3-3. 【戦略③】お断りの理由を集計し、訴求とリスト条件を更新する
反応の有無だけでなく、お断りの理由を分類して蓄積しました。
- 「必要性を感じない」のか「時期ではない」のか「決裁者が別」なのかを分類
- セグメントごとに、どの理由が多いかを集計
- 理由の傾向から、訴求の切り口とリストの条件を継続的に見直し
4. 導入効果
- 規模・種別・運営形態によるセグメント分類と優先順位を確立し、優先セグメントを特定したうえでアポイントを獲得
- 事業所ごとのばらつきが大きい業界において、当たるべき層を条件として明文化
- 多忙な現場に対して、研修運営の負担の軽減を起点とする訴求へ転換
- お断りの理由を資産として蓄積し、次の検証に接続できる状態に
5. よくあるご質問(FAQ)
Q. 福祉業界へのアプローチに知見はありますか?
A. 福祉領域の事業所を対象としたアポイント獲得の実績があります。事業所ごとに規模も運営体制も大きく異なるため、一律のリストと一律のトークでは成果が安定しません。実態に沿ったセグメント設計から着手することを基本としています。

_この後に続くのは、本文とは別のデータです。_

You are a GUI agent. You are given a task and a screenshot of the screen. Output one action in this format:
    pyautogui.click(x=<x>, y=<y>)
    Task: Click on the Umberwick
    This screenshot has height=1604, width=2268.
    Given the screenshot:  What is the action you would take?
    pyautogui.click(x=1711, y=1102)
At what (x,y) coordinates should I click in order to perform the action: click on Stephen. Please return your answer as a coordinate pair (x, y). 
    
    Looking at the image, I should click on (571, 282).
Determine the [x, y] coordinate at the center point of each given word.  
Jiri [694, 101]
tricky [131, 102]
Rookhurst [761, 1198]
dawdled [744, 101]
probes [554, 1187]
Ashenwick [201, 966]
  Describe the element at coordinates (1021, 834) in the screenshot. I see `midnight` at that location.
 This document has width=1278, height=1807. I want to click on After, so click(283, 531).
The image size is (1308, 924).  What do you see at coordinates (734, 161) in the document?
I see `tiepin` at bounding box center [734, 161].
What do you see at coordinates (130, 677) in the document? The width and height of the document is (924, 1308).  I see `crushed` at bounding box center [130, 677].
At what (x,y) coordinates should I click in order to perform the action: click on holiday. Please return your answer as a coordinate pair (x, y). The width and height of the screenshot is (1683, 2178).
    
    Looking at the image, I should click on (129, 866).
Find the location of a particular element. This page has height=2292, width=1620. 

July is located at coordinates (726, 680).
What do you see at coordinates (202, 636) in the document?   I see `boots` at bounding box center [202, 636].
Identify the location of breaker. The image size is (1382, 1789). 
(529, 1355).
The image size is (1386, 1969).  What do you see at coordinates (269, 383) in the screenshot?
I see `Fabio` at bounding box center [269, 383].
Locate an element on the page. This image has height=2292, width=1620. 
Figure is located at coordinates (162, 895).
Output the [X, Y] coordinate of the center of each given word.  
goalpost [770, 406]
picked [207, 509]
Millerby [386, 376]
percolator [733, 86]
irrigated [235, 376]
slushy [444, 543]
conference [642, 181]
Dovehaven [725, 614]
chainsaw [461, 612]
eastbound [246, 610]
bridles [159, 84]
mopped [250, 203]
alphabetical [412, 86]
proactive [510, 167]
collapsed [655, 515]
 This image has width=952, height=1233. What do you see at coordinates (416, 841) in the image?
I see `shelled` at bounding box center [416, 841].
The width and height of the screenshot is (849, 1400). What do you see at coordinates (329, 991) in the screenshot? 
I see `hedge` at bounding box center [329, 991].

Q. 現場が多忙で検討の時間が取れない相手には、どうアプローチしますか?
A. 新しい取り組みの提案としてではなく、いま発生している負担を減らす手段として提示します。「始めませんか」ではなく「いまのこの手間が減ります」という入り方に変えることで、限られた時間のなかでも話を聞いていただける確率が上がります。
Q. 無形サービスの場合、何を訴求しますか?
A. 機能ではなく、日々の業務のどこがどう変わるのかを具体的に示します。本事例では、研修の計画・実施・記録それぞれにかかっている手間を挙げ、そこがどう軽減されるのかという形で会話を組み立てました。
Q. 社名を出さずに事例として掲載することはできますか?
A. はい。守秘の都合や業界の事情により社名を出せない場合は、サービス種別や事業フェーズのレベルまで抽象化して掲載します。本事例も、社名・サービス名に加え、対象領域が特定されうる具体的な名称は記載しない形にしています。